TUSK [CINE]

Todo en esta vida tiene un límite. Incluso el sentido del humor de Kevin Smith. Su obra nació bajo el amparo del cariño que presentaba a los freaks, frikis, outsiders y almas rotas de su querida New Jersey natal. Sus primeras comedias sí que eran buenas piezas de artesanía de un amante del cine que ofrecía sus fobias y filias en formato cinematográfico. Su personal universo creativo tuvo personajes míticos como Jake y Bob el silencioso, films ácidos y llenos de humor malsano como 'Clerks' o 'Dogma'. Luego su bilis se fue difuminando con productos hechos a medida de sus amigos como 'Jersey girl', '¿Hacemos una porno?' o 'Vaya par de polis'. Su primer coqueteo serio con el thriller fue con la a priori interesante 'Red State' (2011) y ahora tras años de no saber bien dónde quiere postrar su cine, nos ataca con este experimento disfrazado de comedia negra, con tintes de terror y una historia bastante mal contada y peor filmada. 'Tusk' comienza como una comedia más del estilo de Smith, con referentes de la cultura popular, chistes frikis y uso excesivo de jerga de salón de comic. Nada nuevo. La premisa del film es presentar a un podcaster (Justin Long) que busca...

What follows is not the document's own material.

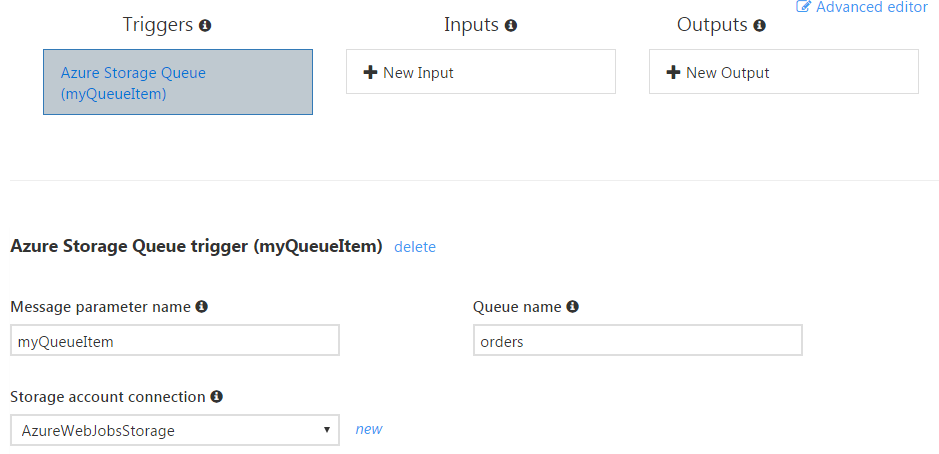Focus the Queue name 'orders' field
This screenshot has width=939, height=454.
pos(637,341)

...personajes extraños que grabar para su programa online. El guión, obra del propio Smith, se basa en un verdadero podcast que él mismo grabó en 'SHodcast' y que amenaza con ser la primera de una trilogía del films bajo el título de 'True North'. El humor de Kevin es para paladares selectos, cuando lo hace bien, pero últimamente esa chispa genuina que tenía se ha disipado con los años, los donuts o el subidón de ego que tiene aún por ser recordado como el director de 'Clerks'. En 'Tusk' no sabemos bien a qué juega, si pretende ser una comedia negra (demasiado negra incluso para él), si quiere ofrecernos un thriller angustioso, una fábula de la condición humana o un simple entretenimiento para sus aduladores.

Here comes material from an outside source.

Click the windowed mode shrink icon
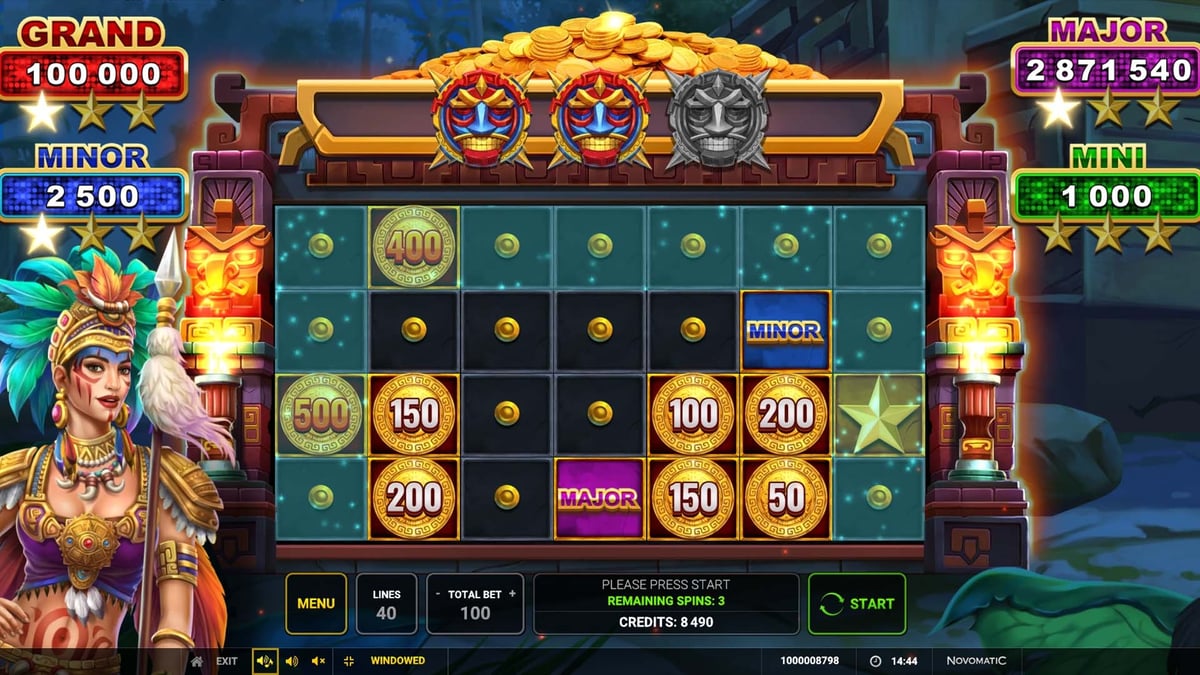The height and width of the screenshot is (675, 1200). click(349, 661)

Michael Sparks interpreta a Howard Howe, el personaje neurótico y enfermizo que como una araña, atrae a su cubil a inocentes buscadores como Wallace (Justin Long). Los primeros tintes de comedia simplona que inician el film desaparecen en cuanto hace acto de presencia Michael Sparks. Un personaje más que intenta ser malévolo en su condición psicótica, otra mente torturada que busca la redención de su culpabilidad a través del dolor ajeno. La película en ese instante se torna oscura, casi interesante, al comenzar a tentarnos con las motivaciones del personaje de Sparks. Como si de Robert Shaw en 'Tiburón' se tratase, nos cuenta historias y relatos personales que son más atrayentes que la propia trama del film.


Tras conocer el verdadero sentido del villano del film, el alma se nos cae al suelo. Quiere ser tan bizarro que roza lo estúpido en su forma tanto como en su contenido. La obsesión por la morsas, que de eso va toda esta película, hace que el espectador quede perplejo a la par de hastiado por esos continuos cambios de tono y registro que sufre el film. Juega en dos tiempos narrativos que se inmolan mutuamente al convivir en el mismo metraje. Deja de interesarnos su parte cómica cuando un irreconocible Johnny Depp hace acto de presencia con su estrafalario, trasnochado y fuera de lugar personaje Guy Lapointe. Un detective digno de la serie 'Tito Yayo' más que de otra cosa. Una mezcla entre el detective Clouseau y El Nota, pero sin la gracia del primero ni la inteligencia del segundo. Toda su aportación hace detener en seco a la ya de por sí aburrida trama. El reparto lo completa Haley Joel Osment, sí el niño de 'El sexto sentido', que de niño tiene ya poco y da grima verle. Es para darle de comer aparte...bueno mejor no darle de comer. Justin Long hace lo que puede para meterse en la piel, nunca mejor dicho, de su personaje.


Kevin Smith ha intentado aportar su granito de arena al cine trasgresor con tendencias a lo grotesco. Sin llegar a la suela de los zapatos de Cronenberg y ni tan siquiera saber incomodar de verdad con su visión de la transformación como en 'El cienpiés humano' (2009), 'Tusk' se queda en medio de la nada. No se erige como una metáfora, ni en una moraleja, no aporta nada nuevo y queda como un capricho personal del director que demuestra una vez más que lejos de sus personajes frikis no sabe qué hacer con la cámara para contar una historia. Eso sí, deja claro que Canadá y los canadienses le caen bastante mal. Una pérdida de tiempo que no recuperaremos nunca, buscábamos una historia de terror, un thriller interesante o una comedia macabra y nos encontramos con un pastiche de agrio sabor, peor embalaje e insufrible visión. No por su supuestas escenas sanguinolentas, sino por su hastío continuado y soso. ¿Terror?¿Comedia macabra? No...una simple tomadura de pelo.